Israel no tenía ganas de de discutir, sino de descubrir:
-¿Tan importante es para ti creer en Dios, para que perpetres la osadía de juzgarme por incrédulo? ¿Eso te hace feliz?
-No exactamente: creer sólo es un paso previo, aunque sea fruto de mi razón libre. Los cristianos no somos los que creemos en Cristo somos los que amamos a Cristo. Escucha la conclusión –advirtió Adolfo mientras volvía a coger el Evangelio entre sus manos-: "Este es el juicio: que vino la luz al mundo y los hombres amaron más las tinieblas que la luz". ¿Y sabes por qué?: "Porque sus obras eran malas".

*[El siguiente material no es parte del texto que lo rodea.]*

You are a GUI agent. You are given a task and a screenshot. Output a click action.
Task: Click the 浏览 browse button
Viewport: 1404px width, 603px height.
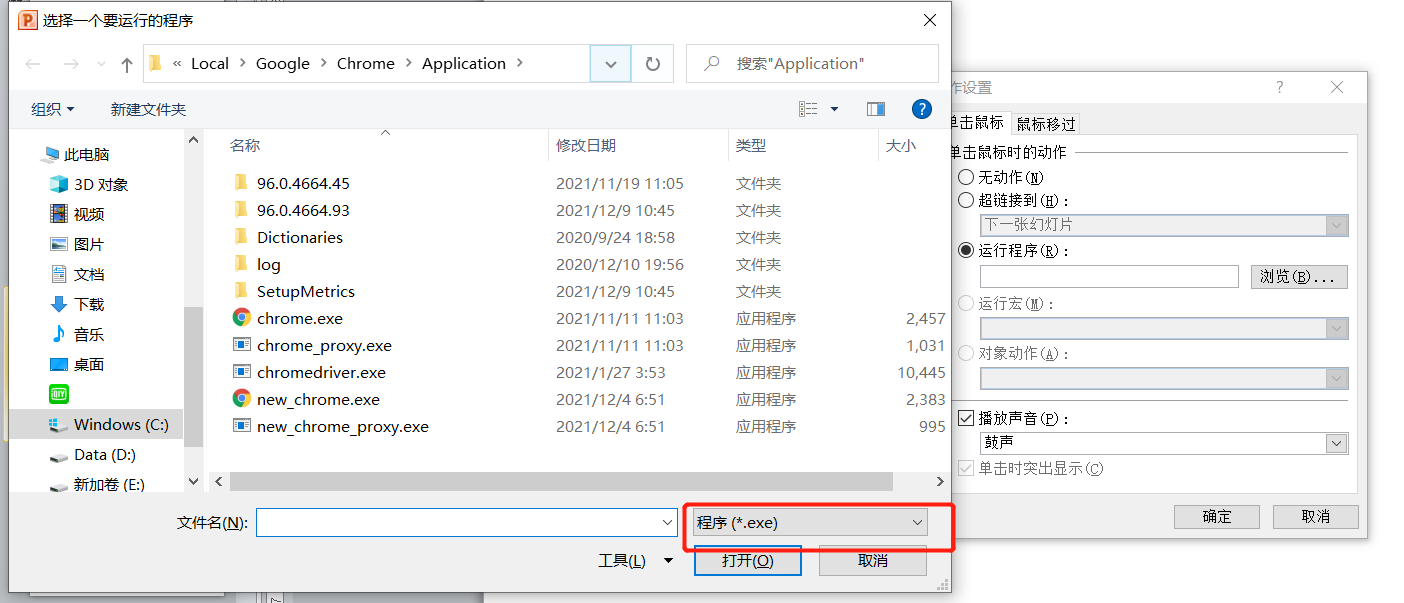click(x=1298, y=277)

-Es decir, que no me condenaré por mi falta de fe sino por mi falta de caridad.
-Tú lo has dicho. La fe sólo es el preludio del amor y el amor te confirma en la fe. Sinceramente, no sé lo que viene antes: si la confianza para amar o el amor que propicia la confianza. A fin de cuentas, todo lo ha inventado un ser que vive fuera del tiempo y que no entiende de sucesiones, ni tan siquiera del recorrido que va de la premisa a la conclusión, quizá porque quien ha hecho la verdad no necesita descubrirla. Lo que sí sé, Israel, es que el hombre es culpable de ateísmo. No lo digo yo, lo dice Cristo. Así nos lo ha manifestado y, por tanto, seguro que no hay error en el método ni engaño en la proposición: el que no cree es porque no quiere creer. Sus malas obras son como una venda ante su ojos, e incluso teme que si, da el paso hacia la luz, se ponga en evidencia.
-Resumiendo: el ateo es culpable.
-Sí, el ateo es culpable, pero este juez es muy especial: siempre tiende la mano al culpable.